Tabanda reiterated the fact that vegetable trading will be transferred from the old trading post at the back of the municipal hall to the BAPTC in the coming months once the local government will receive the funds to be used to renovate the old facility and covert the same into a two-storey cutflower trading and center for the promotion and advancement of champion products from the capital town.
Tabanda asserted the municipal government had always been catering to the needs of agriculture industry stakeholders provincewide and now that the BAPTC is already in place to attend to large-scale vegetable trading, the local government will now have to use the old trading post for the promotion of locally produced cutflowers and other champion crops from the municipality.
She claimed it is now high time that the old trading post will be used by farmers from the municipality because La Trinidad had long been serving the interest of farmers not only from the province but also from different vegetable-producing provinces in the different parts of the region.

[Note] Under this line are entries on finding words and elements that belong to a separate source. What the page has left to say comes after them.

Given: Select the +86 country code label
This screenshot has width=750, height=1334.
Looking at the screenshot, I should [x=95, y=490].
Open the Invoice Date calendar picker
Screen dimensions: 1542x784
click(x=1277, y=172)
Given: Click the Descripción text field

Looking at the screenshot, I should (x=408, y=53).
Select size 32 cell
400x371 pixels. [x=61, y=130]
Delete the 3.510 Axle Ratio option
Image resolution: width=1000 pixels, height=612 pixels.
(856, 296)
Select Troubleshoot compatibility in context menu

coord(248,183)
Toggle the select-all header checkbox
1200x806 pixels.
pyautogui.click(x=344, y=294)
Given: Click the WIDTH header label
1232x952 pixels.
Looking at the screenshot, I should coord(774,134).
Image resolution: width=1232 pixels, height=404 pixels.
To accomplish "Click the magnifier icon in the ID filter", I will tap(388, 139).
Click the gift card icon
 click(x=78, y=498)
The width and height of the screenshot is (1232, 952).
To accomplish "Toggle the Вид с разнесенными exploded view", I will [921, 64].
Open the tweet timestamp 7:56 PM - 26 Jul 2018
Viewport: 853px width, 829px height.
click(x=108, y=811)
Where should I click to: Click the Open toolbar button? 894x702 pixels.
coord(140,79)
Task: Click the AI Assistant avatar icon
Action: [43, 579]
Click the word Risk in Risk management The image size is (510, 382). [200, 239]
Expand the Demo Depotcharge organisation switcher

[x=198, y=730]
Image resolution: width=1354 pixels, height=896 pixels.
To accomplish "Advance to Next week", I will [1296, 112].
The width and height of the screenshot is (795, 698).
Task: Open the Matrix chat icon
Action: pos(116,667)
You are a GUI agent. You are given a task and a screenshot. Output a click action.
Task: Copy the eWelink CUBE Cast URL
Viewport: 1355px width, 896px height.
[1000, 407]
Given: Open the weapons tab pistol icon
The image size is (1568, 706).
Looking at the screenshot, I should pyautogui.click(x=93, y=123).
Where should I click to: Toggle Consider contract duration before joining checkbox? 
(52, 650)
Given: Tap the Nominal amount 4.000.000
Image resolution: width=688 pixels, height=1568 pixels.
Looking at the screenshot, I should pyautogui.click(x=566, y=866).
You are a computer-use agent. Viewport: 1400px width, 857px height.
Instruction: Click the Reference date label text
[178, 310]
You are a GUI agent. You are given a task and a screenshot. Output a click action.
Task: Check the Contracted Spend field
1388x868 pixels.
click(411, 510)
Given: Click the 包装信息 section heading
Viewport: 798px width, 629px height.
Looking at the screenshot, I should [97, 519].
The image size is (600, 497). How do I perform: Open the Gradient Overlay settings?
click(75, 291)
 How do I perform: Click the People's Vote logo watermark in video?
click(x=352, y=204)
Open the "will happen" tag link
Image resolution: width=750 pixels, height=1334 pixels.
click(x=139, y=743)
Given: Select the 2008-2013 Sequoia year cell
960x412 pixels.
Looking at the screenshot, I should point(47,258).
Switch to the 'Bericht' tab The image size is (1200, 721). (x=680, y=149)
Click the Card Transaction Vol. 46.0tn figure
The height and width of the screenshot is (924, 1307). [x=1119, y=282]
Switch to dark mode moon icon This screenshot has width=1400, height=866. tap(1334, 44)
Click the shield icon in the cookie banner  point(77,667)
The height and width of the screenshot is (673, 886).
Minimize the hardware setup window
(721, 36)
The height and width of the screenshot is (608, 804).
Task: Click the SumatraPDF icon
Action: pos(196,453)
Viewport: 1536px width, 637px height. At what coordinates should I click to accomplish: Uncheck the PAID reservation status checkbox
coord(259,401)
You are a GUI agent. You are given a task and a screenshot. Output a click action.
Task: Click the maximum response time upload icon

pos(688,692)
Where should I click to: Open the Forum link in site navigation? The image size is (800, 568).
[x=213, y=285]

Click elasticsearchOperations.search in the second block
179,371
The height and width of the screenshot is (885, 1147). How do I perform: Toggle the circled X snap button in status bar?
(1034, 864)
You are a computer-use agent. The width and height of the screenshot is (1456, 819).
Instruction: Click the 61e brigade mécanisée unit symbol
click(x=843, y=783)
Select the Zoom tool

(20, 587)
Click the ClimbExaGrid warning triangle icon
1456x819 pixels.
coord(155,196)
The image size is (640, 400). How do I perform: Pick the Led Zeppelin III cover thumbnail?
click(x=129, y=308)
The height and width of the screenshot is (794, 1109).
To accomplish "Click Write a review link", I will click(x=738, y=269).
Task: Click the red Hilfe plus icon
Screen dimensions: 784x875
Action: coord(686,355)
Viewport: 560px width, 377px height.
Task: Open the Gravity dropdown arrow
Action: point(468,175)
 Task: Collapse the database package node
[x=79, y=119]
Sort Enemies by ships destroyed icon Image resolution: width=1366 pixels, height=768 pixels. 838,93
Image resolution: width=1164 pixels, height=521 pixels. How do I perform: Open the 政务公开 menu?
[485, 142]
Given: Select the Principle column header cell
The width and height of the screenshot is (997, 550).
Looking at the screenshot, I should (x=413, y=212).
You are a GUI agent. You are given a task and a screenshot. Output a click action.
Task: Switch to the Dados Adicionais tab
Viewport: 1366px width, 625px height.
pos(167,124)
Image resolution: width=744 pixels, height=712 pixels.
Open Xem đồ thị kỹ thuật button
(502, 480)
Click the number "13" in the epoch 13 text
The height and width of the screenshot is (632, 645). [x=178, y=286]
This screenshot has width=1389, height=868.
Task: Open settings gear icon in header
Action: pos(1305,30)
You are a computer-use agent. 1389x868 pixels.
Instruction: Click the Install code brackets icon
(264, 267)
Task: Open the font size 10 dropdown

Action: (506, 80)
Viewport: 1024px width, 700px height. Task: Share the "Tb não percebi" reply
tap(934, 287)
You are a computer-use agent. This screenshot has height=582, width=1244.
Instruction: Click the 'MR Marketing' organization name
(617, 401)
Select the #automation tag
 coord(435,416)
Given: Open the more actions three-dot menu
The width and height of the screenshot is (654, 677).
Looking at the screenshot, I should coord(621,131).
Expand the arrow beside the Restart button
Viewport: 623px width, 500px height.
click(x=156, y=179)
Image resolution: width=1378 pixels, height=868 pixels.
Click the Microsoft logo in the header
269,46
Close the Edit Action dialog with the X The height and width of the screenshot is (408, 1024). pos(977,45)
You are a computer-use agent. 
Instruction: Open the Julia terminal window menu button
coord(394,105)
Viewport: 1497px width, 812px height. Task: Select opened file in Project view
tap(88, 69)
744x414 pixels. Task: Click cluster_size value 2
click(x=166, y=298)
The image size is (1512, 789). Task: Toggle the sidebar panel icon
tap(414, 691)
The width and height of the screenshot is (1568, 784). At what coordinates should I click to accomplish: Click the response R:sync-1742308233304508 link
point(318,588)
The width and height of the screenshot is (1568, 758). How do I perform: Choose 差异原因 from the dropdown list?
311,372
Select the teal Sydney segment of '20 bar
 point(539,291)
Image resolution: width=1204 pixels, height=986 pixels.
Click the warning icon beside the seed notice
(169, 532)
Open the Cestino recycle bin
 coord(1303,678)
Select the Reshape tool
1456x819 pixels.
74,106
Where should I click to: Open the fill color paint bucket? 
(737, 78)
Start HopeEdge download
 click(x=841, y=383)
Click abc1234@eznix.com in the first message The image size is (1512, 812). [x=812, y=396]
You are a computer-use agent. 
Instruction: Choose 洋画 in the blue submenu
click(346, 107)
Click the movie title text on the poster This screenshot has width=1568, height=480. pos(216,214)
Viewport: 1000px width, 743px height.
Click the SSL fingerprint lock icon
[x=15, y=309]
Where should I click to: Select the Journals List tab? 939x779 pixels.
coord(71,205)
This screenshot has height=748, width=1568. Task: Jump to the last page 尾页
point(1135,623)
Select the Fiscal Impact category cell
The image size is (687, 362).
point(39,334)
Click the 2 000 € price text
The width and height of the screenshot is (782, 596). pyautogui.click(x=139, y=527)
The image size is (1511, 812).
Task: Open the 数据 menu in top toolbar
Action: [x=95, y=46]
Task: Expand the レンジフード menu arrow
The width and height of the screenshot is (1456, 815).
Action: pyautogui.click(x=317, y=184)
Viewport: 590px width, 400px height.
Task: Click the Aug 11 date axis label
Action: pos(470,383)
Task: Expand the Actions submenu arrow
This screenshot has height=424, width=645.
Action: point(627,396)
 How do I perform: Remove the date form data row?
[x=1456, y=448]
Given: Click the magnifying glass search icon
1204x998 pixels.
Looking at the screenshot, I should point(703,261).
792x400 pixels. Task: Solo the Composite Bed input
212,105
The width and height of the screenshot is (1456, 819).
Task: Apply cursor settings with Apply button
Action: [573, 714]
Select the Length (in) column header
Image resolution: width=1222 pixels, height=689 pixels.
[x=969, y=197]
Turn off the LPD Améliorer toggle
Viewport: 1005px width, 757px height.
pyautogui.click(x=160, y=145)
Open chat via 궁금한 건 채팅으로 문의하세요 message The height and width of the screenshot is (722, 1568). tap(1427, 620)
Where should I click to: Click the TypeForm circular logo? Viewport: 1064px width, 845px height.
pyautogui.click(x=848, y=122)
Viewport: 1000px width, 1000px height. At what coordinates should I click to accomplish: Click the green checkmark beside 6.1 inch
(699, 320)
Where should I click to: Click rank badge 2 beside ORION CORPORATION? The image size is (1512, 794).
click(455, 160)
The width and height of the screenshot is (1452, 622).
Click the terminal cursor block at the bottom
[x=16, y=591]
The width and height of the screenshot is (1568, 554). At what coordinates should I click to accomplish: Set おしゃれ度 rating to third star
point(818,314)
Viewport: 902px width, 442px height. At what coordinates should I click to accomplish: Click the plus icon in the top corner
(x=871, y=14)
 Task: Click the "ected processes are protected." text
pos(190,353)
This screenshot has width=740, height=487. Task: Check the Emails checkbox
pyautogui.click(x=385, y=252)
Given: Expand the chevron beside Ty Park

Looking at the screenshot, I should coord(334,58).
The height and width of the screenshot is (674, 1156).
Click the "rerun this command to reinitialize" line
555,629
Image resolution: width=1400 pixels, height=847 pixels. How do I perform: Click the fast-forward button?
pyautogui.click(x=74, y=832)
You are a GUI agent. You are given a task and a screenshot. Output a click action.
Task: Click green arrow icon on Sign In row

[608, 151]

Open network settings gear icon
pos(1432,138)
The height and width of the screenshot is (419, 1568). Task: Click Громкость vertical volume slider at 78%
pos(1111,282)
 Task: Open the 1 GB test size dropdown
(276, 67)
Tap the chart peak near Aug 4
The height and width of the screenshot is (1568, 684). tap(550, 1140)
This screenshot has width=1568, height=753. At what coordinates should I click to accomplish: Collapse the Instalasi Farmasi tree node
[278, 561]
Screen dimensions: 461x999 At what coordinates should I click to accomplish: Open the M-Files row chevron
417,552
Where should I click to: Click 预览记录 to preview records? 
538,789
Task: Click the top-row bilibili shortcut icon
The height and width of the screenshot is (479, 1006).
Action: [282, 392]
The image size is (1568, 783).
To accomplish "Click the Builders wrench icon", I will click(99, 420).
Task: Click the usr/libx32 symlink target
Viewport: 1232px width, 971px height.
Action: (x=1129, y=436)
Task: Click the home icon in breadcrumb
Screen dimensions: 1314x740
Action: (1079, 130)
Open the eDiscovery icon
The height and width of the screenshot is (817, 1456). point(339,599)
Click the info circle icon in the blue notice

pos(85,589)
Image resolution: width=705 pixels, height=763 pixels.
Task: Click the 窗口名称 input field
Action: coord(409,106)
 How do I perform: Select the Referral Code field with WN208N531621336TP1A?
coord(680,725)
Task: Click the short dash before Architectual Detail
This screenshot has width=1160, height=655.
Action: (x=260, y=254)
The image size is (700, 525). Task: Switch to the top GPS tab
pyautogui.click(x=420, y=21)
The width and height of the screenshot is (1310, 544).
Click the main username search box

Mayor Tabanda explained BAPTC management and agriculture industry stakeholders must accept the birth pains of the start of operations and appropriate adjustments must already be put in place prior to the full operation of the trading center which will cater to wet market buyers, institutional buyers and other foreign buyers from the 10-member Association of Southeast Asian Nations (ASEAN) once the free trade agreement will be fully be implemented by the end of this year.